━━━ TEXTO APRESENTADO ━━━

Artigo – Juízo Auxiliar de Conciliação em Precatórios – TRT 3a Região
Angela Castilho de Souza Rogedo – Juíza do JACP
Marco Antonio Rosa – Assessor no JACP
Até o ano de 1993, o pagamento referente aos débitos trabalhistas por parte do Estado de Minas Gerais era efetuado regularmente. Conforme dispositivo constitucional, os precatórios apresentados até o dia 1 o de julho de determinado ano eram quitados até o final do exercício seguinte (§ 1 o do artigo 100 da Constituição da República).
Contudo, ainda que houvesse tal regularidade, do ponto de vista prático, a quitação de fato ocorria em torno de 18 meses depois da última atualização do débito, em virtude, justamente, da norma constitucional acima citada. Desta forma, face à voracidade da inflação à época, esses pagamentos representavam valores ínfimos que não condiziam com o real montante da dívida, obrigando os credores à formação de precatório complementar, além de não causar impacto nas finanças do Estado.
Num cenário de inflação elevada ficava evidente o prejuízo dos credores. Além disso, pagando dessa forma, o Estado não tinha noção real da dívida no momento de sua quitação.

━━━

ENUNCIADO DO EXERCÍCIO: Reproduza sem alterações o trecho do artigo sobre precatórios que se inicia pelas palavras "Contudo, ainda que" e se encerra em "finanças do Estado.". Utilize somente o artigo sobre precatórios, sem recorrer a outras fontes.

━━━ DADOS DISPONÍVEIS ━━━

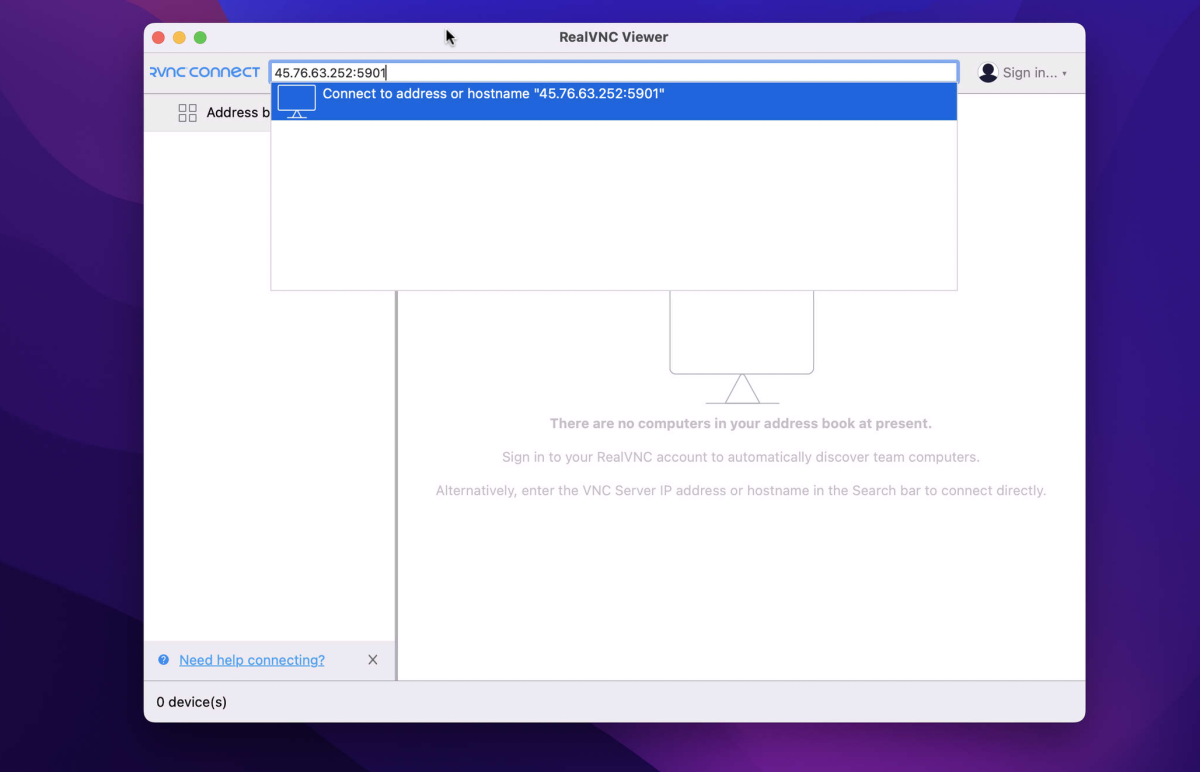This screenshot has height=772, width=1200.
Task: Select the Address book grid icon
Action: [187, 113]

━━━

TAREFA CONCLUÍDA:
Contudo, ainda que houvesse tal regularidade, do ponto de vista prático, a quitação de fato ocorria em torno de 18 meses depois da última atualização do débito, em virtude, justamente, da norma constitucional acima citada. Desta forma, face à voracidade da inflação à época, esses pagamentos representavam valores ínfimos que não condiziam com o real montante da dívida, obrigando os credores à formação de precatório complementar, além de não causar impacto nas finanças do Estado.